At the time we meet Hester, her and Freddie’s chemistry is turning parasitic. Freddie seeks solace in a bottle for a life now as aimless as it was exciting up until 1945. For Hester, life has taken a turn into a one-way no-through road, and this is why she has decided to end it all by the gas fire – a gambit that backfires when her neighbours discover her.the-deep-blue-sea-poster

This National Theatre production of The Deep Blue Sea, Terence Rattigan’s tragic masterpiece on post-war Britain here directed by Carrie Cracknell, is a stunning achievement. It would be all too easy to relegate Rattigan’s play into the category of misery porn, centring on a failed love affair that left a middle-aged woman on the brink of destruction. However, Cracknell’s result is not an exploitation but rather a nuanced portrait of a fractured community, wherein Hester is shackled by an expectation of the role society feels she must play. This approach is aided by an interesting decision to enhance the size of the set past the confines of the apartment, rendering the walls translucent and allowing an insight into the world Hester is relegated to and the lives of her neighbours.

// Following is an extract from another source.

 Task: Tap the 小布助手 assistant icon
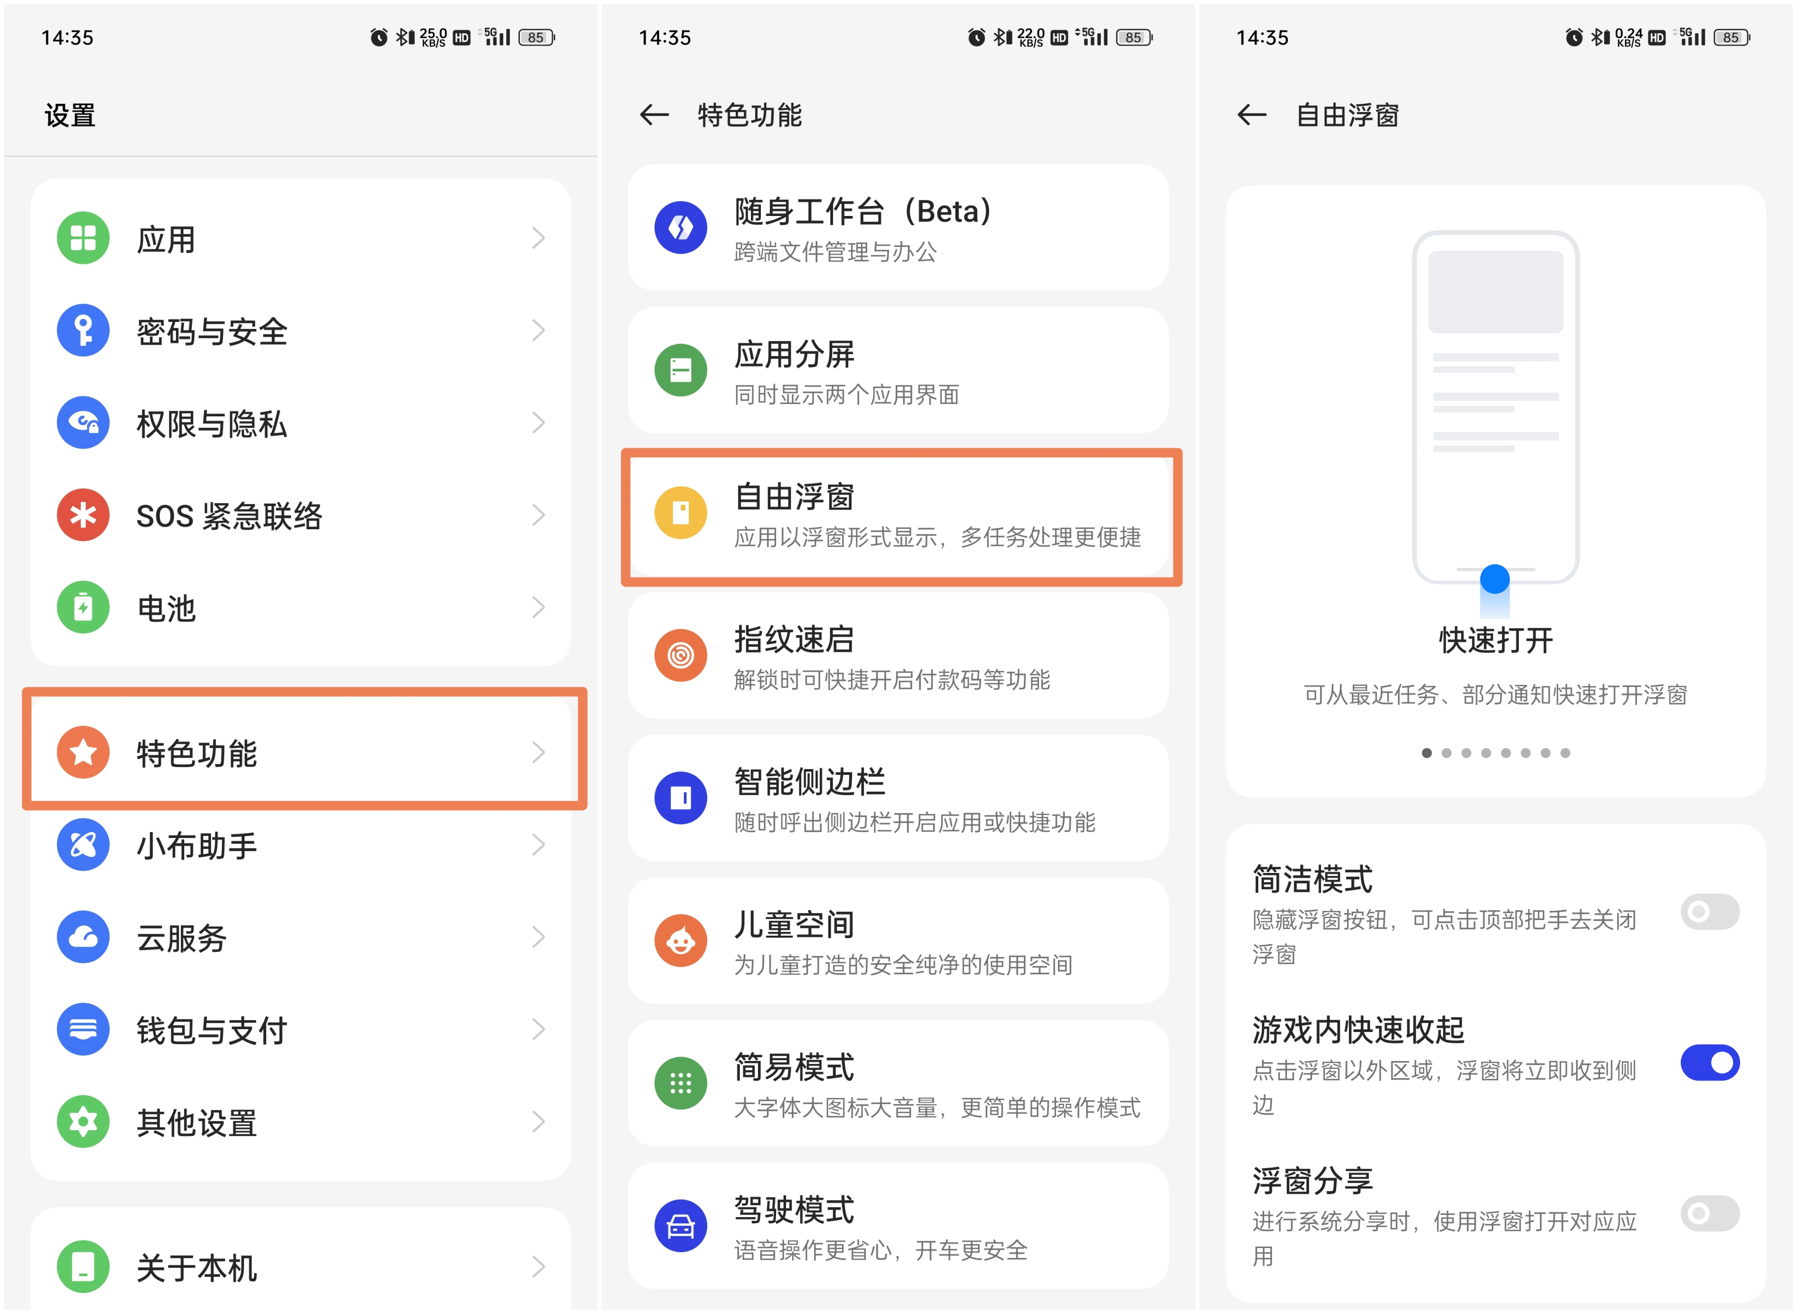pyautogui.click(x=83, y=845)
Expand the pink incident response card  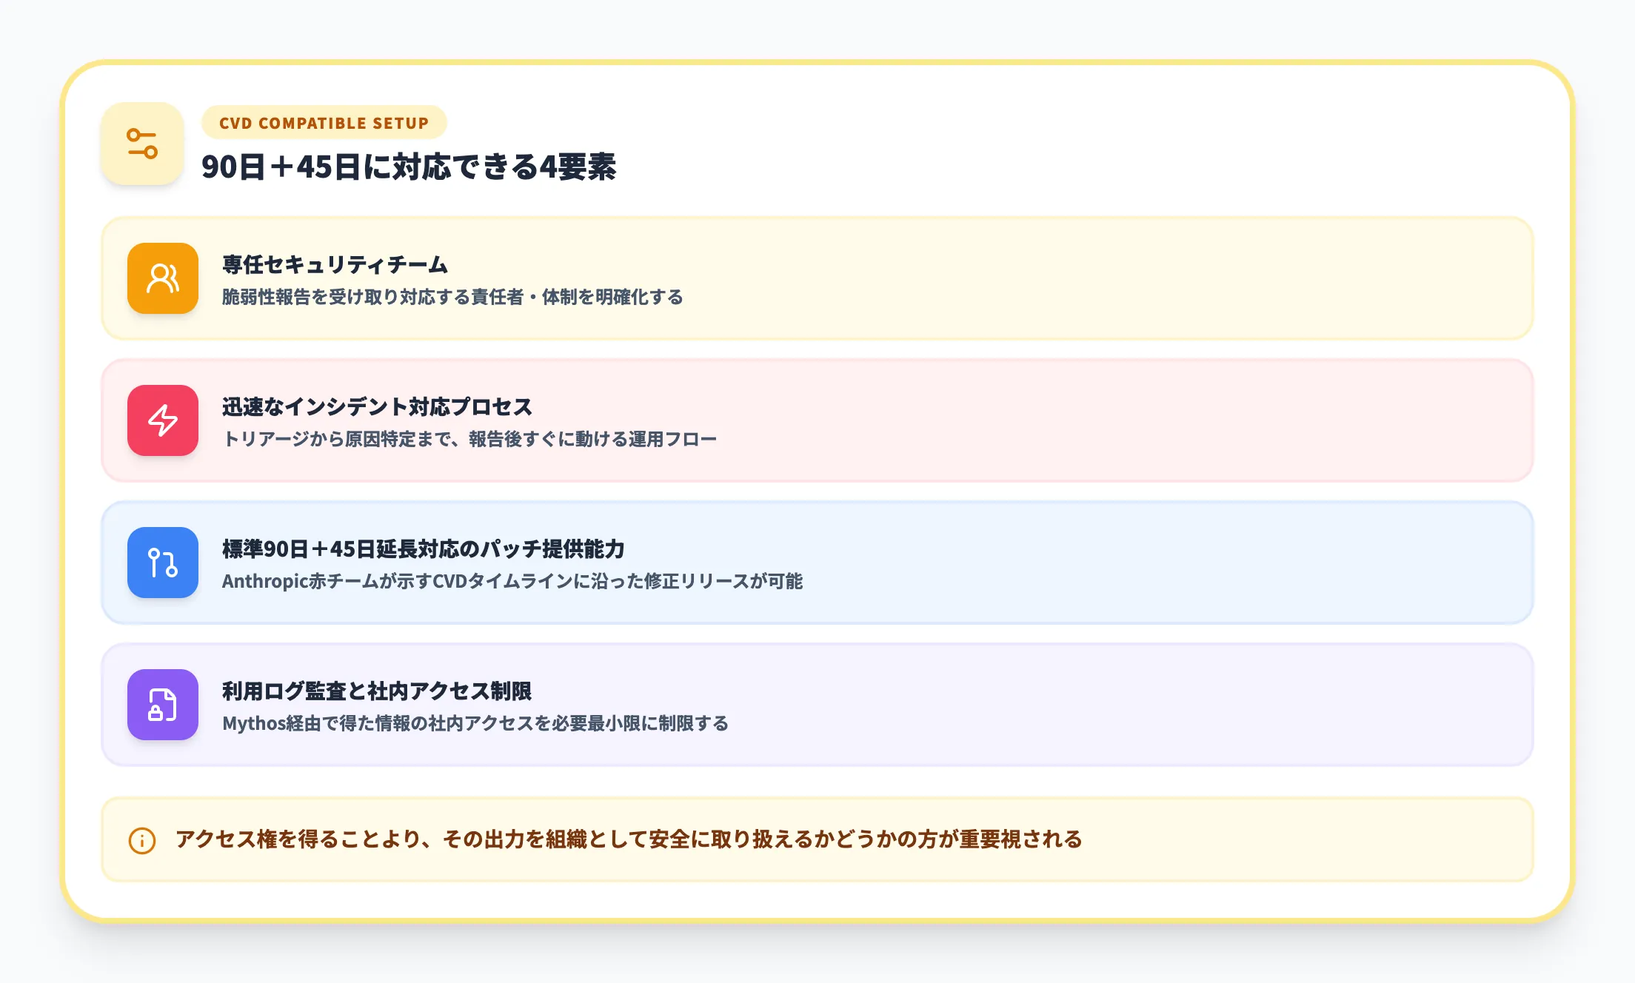pyautogui.click(x=815, y=422)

It might also reveal a little of the concern she has for her anonymity. At times the vast space detracts from the claustrophobic nature of the apartment and its inhabitants, but that is a minor qualm.

The obvious stand-out here is the performance of McCrory, who brings her full range to bear in a famously complex and often witty role. The supporting cast is no less impressive in fleshing out characters with all the wills and desires and faults that one would expect of a lead. Sir William straddles the line between rage, guardianship and infatuation as he maintains an arms-length concern for his one-time confidant. The more enigmatic Freddie, on the other hand, lives in bitter realisation of the oblivion that has greeted him since the world laid arms to rest, rendering his services useless. The biggest revelation, though, comes in the form of Mr Miller (Nick Fletcher), a former doctor guarding a troubled history and with whom Hester finds an unlikely friendship.

In the world that Rattigan creates, no-one is completely good just as no-one is pointlessly callous. These are just people lacking the right words to say to each other. So when the right words finally do come, it is a moment to cherish.

National Theatre Live’s The Deep Blue Sea is in cinemas from 8th October through Sharmill Films.